Une grappe de raisins sur la vigne.

Les ventes de vins et spiritueux québécois ont explosé au cours des trois derniers mois (archives).

Photo : Radio-Canada / Noémie Moukanda

Radio-Canada

Les ventes de vins et spiritueux québécois ont explosé au cours des trois derniers mois autant dans les succursales de la Société des alcools du Québec (SAQ) que dans les épiceries fines ou encore en ligne.

Selon les chiffres fournis par la SAQ, les ventes de vins d'ici ont bondi de 60 % depuis le début de la pandémie. Un chiffre qui monte à 80 % pour les spiritueux.

Il semble que nos clients ont répondu à l’appel et se sont tournés davantage vers l’achat local, indique Linda Bouchard, agente d’information à la SAQ, dans un échange de courriels avec Radio-Canada Estrie.

Cette tendance fait le bonheur des vignerons de la région. Charles-Henri de Coussergues, copropriétaire du vignoble de l’Orpailleur, à Dunham, croyait que la pandémie de la COVID-19 allait nuire à ses ventes. C’est tout le contraire qui s’est produit. Les ventes de ses produits ont explosé à la SAQ mais également en ligne.
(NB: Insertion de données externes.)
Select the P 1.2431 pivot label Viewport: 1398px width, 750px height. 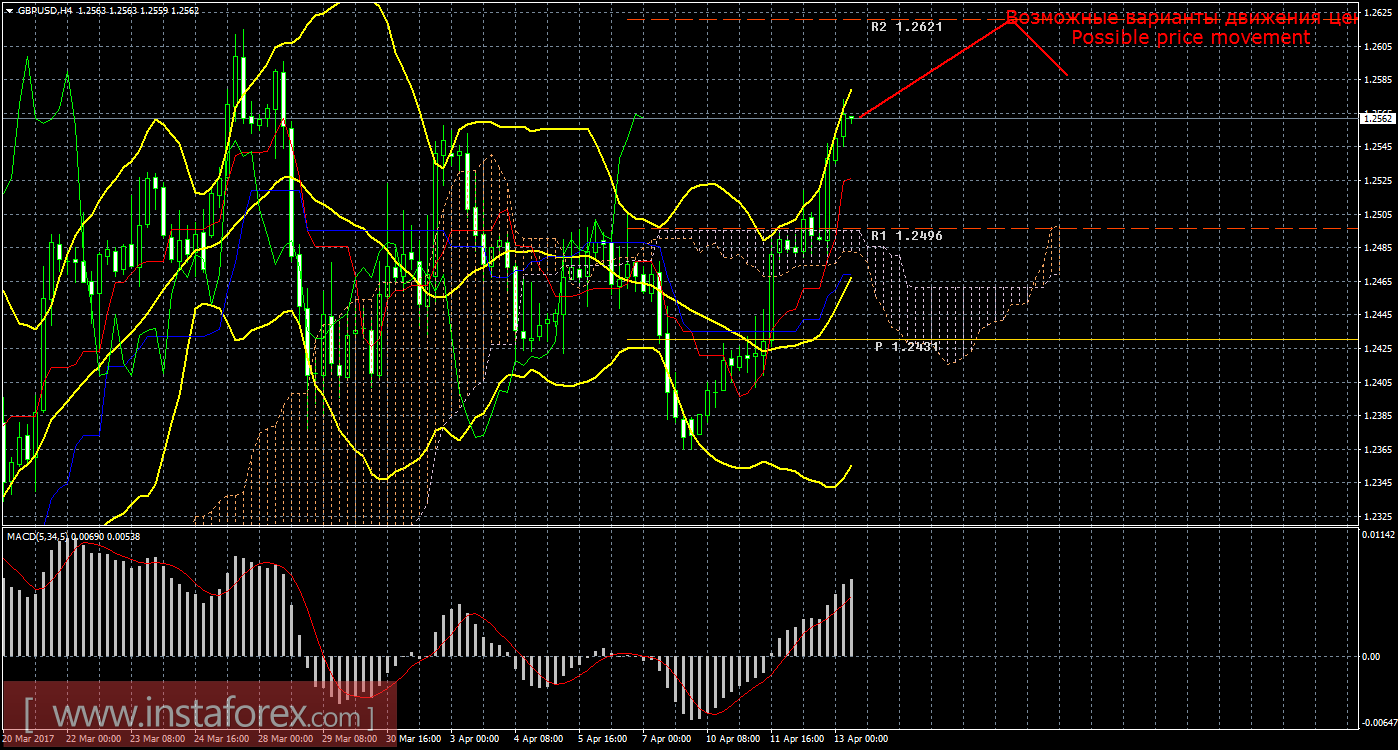(x=907, y=346)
On a connu une augmentation de 22 % en trois mois. C’est énorme. En général, on a une augmentation de 3 %. [...] C’est inimaginable. On ne l’aurait jamais cru.
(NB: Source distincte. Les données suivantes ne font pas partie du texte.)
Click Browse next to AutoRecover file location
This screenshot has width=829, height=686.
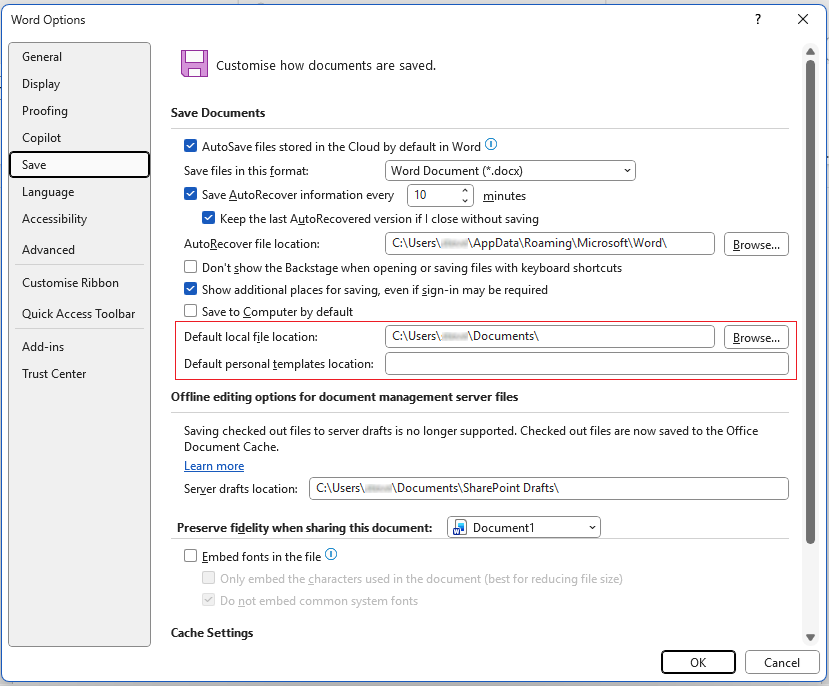(x=756, y=244)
Charles-Henri de Coussergues, copropriétaire du vignoble de l’Orpailleur, à Dunham

Depuis trois mois, il y a un engouement incroyable, lance-t-il. On dirait qu’on se serre les coudes pendant les périodes de crise et là, on le sent. Les gens sont au rendez-vous, s’enthousiasme-t-il.

Cet engouement a accéléré le processus d'embouteillage des produits issus du vignoble.

Déjà des pénuries

Cette popularité pourrait même entraîner une pénurie chez certains vignerons, anticipe Stéphane Lamarre, copropriétaire du vignoble Château de Cartes, également situé à Dunham. Trois des produits offerts par le vignoble sont déjà en rupture de stock.

C’est impressionnant de se faire donner une marque d’amour comme celle-là par les consommateurs.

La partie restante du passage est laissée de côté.